WHAT TO DO: Convert the material, from the line containing "green E52 badge" up to and including the line containing "pyautogui.click(x=208, y=191)", into a Markdown table with the columns Row and Line. Number each row and leave out the blank lines.

EXTRACTED INFORMATION:
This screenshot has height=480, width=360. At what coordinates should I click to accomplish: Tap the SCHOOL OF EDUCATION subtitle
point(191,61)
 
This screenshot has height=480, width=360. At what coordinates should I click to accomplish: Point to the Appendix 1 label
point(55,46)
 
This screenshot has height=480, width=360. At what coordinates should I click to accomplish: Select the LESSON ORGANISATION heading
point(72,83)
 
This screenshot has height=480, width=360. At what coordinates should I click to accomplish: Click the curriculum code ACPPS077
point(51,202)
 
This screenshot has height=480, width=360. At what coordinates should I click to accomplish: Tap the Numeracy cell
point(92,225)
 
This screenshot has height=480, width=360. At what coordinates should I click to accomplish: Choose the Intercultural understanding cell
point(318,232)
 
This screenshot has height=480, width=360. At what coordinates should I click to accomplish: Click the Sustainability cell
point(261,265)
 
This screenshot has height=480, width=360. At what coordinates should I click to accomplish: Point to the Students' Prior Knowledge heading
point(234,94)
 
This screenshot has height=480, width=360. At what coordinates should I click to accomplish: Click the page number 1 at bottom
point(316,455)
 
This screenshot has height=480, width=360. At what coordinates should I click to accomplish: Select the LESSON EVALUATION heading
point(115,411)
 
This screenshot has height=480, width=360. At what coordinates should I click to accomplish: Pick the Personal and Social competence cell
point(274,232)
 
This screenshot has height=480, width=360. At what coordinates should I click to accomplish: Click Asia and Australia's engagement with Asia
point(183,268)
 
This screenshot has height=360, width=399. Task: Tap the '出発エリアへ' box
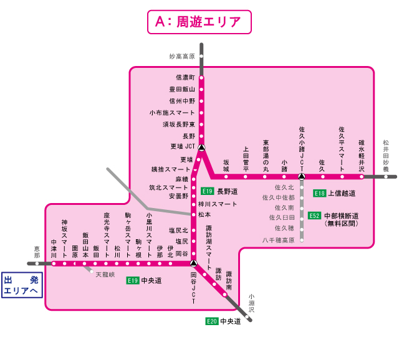pyautogui.click(x=21, y=286)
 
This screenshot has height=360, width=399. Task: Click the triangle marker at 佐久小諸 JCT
pyautogui.click(x=301, y=176)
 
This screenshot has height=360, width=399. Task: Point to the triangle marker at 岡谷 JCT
pyautogui.click(x=193, y=263)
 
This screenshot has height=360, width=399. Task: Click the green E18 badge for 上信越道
pyautogui.click(x=320, y=193)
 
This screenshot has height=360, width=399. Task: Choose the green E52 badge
pyautogui.click(x=315, y=216)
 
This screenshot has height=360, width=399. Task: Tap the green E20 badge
pyautogui.click(x=212, y=321)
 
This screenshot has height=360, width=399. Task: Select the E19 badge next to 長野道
pyautogui.click(x=208, y=191)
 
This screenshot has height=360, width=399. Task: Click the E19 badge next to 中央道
pyautogui.click(x=132, y=280)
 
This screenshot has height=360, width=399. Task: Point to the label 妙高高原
pyautogui.click(x=182, y=56)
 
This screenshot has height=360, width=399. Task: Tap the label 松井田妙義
pyautogui.click(x=386, y=156)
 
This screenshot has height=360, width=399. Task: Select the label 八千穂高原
pyautogui.click(x=278, y=240)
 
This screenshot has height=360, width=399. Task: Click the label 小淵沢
pyautogui.click(x=251, y=303)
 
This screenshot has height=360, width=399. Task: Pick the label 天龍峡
pyautogui.click(x=106, y=274)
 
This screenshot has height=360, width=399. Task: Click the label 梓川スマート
pyautogui.click(x=218, y=204)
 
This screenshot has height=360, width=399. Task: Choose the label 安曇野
pyautogui.click(x=178, y=196)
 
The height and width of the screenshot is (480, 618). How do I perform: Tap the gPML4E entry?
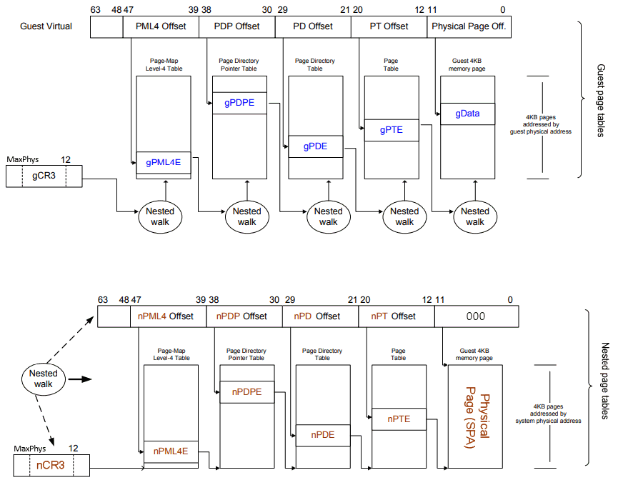[x=164, y=162]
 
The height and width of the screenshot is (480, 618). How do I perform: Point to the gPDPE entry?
[x=239, y=103]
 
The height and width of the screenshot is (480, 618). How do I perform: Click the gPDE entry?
[x=315, y=146]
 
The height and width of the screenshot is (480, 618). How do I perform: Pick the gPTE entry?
[x=392, y=130]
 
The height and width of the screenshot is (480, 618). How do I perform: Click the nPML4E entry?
[x=171, y=451]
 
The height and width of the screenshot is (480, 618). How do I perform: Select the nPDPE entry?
[x=246, y=391]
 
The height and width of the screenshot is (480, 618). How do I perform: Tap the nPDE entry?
[x=322, y=434]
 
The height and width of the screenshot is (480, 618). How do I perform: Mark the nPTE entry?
[x=399, y=419]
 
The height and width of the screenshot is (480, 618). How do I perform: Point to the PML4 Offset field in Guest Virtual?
[x=161, y=27]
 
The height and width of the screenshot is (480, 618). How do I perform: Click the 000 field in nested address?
[x=475, y=316]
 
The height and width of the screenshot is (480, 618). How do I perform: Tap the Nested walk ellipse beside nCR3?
[x=44, y=378]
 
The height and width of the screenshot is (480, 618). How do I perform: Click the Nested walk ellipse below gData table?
[x=475, y=216]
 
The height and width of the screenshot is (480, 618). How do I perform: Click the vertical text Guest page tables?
[x=601, y=100]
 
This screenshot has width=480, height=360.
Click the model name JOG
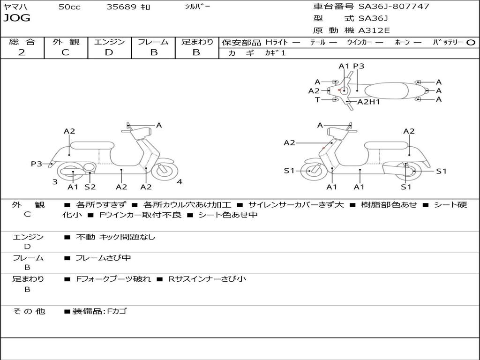[x=16, y=18]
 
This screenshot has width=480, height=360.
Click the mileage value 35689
[x=121, y=7]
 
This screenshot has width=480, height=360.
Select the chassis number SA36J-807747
[x=394, y=7]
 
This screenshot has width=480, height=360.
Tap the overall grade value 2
[x=22, y=52]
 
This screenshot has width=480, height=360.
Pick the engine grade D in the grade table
[x=109, y=52]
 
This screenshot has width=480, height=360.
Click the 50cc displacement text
[x=69, y=7]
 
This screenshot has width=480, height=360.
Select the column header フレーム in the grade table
[x=153, y=42]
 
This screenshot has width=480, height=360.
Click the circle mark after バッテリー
[x=471, y=42]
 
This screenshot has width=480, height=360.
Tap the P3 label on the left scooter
[x=37, y=164]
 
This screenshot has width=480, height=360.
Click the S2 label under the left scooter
[x=90, y=187]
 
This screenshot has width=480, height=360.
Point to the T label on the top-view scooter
[x=317, y=99]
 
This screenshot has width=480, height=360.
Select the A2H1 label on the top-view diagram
[x=368, y=102]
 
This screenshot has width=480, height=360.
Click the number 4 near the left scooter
[x=180, y=182]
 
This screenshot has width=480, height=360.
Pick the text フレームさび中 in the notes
[x=103, y=258]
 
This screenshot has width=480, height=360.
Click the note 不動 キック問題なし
[x=115, y=237]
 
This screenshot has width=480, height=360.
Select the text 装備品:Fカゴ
[x=99, y=311]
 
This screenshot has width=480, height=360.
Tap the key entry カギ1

THE OUTPUT:
| Row | Line |
|---|---|
| 1 | This screenshot has height=360, width=399. Task: Choose the green E52 badge |
| 2 | pyautogui.click(x=315, y=216) |
| 3 | This screenshot has height=360, width=399. Task: Tap the green E20 badge |
| 4 | pyautogui.click(x=212, y=321) |
| 5 | This screenshot has height=360, width=399. Task: Select the E19 badge next to 長野道 |
| 6 | pyautogui.click(x=208, y=191) |